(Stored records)

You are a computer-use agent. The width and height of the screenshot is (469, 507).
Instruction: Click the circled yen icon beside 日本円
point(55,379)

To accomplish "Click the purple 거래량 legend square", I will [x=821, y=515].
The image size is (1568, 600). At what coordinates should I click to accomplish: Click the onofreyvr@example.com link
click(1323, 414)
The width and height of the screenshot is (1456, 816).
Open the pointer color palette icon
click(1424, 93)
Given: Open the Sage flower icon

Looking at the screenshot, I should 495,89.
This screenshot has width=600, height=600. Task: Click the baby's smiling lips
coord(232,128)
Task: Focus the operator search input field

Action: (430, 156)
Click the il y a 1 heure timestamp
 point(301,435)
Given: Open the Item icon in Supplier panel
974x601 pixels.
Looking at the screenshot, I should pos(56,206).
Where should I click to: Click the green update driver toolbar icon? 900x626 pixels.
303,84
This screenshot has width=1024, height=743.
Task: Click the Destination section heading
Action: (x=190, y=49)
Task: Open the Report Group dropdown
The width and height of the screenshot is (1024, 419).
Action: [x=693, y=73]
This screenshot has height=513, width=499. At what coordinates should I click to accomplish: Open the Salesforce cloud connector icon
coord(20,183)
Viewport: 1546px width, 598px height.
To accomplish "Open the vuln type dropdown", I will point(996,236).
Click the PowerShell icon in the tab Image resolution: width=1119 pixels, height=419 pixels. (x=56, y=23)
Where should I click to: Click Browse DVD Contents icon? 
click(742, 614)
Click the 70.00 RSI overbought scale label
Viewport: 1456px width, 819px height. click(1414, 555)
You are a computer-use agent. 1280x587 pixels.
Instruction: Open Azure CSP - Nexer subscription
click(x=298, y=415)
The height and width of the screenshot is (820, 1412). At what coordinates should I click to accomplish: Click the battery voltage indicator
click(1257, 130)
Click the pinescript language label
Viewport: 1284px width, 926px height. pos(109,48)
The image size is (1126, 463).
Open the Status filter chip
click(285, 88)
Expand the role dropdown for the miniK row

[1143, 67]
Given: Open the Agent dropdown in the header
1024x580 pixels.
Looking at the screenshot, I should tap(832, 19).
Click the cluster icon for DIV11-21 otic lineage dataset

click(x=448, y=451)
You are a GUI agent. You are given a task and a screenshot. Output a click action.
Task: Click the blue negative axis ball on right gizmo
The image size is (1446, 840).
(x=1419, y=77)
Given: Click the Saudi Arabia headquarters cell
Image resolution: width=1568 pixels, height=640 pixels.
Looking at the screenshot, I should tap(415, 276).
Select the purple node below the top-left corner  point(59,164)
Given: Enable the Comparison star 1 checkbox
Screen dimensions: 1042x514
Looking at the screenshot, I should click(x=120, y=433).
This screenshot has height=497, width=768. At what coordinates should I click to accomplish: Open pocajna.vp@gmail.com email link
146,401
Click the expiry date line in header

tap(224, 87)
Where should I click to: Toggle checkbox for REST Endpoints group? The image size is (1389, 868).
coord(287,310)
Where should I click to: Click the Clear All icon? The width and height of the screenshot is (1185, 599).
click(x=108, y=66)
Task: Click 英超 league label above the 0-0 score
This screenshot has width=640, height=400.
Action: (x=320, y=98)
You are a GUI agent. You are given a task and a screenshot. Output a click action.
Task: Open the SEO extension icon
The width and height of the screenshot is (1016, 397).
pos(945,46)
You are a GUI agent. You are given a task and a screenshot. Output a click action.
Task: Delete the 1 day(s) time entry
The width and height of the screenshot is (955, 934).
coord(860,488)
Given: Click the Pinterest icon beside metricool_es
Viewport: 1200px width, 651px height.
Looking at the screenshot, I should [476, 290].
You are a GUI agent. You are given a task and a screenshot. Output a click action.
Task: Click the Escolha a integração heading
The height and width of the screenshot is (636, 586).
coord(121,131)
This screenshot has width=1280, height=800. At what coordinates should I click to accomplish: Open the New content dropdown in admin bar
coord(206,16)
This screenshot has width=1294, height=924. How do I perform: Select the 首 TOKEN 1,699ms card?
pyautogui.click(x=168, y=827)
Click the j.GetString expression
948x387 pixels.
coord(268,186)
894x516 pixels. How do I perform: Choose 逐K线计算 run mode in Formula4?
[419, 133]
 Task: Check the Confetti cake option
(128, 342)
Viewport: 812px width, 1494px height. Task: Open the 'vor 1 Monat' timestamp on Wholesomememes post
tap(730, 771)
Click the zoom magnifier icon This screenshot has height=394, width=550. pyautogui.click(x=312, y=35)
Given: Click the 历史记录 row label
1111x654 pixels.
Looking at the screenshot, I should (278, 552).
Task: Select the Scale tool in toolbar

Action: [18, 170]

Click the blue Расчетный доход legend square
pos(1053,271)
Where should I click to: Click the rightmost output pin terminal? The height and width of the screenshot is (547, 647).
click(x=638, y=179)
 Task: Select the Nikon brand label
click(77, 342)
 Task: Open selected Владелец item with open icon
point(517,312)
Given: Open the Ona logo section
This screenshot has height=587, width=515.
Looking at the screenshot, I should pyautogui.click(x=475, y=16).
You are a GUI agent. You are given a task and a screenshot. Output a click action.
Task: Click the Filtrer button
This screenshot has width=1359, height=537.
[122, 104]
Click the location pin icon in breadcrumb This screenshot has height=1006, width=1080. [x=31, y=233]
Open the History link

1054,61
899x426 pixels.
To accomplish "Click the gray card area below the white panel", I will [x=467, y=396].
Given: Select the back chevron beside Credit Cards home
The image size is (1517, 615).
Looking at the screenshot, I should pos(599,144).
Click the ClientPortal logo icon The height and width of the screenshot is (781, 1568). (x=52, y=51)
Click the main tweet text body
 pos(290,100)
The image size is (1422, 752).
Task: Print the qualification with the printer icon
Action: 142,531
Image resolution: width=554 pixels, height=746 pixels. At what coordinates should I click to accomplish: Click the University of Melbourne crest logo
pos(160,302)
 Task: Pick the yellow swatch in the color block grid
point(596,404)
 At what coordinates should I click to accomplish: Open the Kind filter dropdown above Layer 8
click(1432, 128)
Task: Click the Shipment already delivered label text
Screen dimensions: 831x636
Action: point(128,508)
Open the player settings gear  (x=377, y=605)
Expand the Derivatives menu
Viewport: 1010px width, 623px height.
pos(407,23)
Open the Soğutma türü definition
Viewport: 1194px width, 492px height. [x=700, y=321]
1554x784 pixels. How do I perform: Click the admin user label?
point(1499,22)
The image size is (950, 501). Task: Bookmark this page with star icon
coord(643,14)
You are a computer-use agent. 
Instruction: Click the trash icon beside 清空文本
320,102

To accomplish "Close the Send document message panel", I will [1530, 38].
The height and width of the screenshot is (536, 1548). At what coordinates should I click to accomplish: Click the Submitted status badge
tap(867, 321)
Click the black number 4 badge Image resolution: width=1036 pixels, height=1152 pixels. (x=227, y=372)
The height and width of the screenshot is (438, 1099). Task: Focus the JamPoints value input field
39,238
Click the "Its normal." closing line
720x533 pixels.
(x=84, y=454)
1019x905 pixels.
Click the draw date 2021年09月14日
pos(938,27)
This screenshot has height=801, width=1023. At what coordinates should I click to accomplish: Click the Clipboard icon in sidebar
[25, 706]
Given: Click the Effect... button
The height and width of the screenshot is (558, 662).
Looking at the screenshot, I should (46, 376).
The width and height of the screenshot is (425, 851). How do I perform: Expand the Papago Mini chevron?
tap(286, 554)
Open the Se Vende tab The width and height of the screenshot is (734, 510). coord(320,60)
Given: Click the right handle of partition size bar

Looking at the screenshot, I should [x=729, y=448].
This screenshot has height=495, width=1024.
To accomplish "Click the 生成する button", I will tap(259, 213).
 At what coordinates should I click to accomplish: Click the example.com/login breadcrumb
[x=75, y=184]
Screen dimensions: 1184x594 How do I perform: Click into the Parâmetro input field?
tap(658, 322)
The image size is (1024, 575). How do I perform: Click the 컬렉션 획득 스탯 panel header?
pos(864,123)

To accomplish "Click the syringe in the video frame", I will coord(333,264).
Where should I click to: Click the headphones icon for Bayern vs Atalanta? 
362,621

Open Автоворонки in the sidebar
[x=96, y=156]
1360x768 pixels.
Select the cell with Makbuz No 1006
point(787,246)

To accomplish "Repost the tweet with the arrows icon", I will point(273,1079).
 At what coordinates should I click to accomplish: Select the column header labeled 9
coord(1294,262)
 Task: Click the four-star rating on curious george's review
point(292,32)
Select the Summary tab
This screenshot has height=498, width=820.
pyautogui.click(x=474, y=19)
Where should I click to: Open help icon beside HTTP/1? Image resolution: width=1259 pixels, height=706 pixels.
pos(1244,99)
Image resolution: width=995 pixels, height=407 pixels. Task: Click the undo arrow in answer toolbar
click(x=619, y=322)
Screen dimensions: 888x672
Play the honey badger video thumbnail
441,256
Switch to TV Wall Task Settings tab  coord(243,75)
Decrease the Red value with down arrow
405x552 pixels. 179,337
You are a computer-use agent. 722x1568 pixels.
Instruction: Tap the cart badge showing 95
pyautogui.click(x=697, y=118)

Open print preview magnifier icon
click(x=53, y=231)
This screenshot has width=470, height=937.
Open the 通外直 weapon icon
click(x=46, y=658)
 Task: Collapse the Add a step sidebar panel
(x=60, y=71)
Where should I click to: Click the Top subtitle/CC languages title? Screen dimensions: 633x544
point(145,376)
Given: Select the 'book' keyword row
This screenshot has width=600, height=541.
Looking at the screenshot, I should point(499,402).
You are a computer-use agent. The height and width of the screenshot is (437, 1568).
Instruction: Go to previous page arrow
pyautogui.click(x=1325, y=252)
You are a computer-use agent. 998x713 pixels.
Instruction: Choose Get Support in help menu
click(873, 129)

> **Exercise description**
Your answer should consist solely of the lines above from the line with "Task: Click 英超" to the line with "Task: Open the SEO extension icon", both included, reproduced exactly.

> **Answer below**
Task: Click 英超 league label above the 0-0 score
This screenshot has width=640, height=400.
Action: (x=320, y=98)
You are a GUI agent. You are given a task and a screenshot. Output a click action.
Task: Open the SEO extension icon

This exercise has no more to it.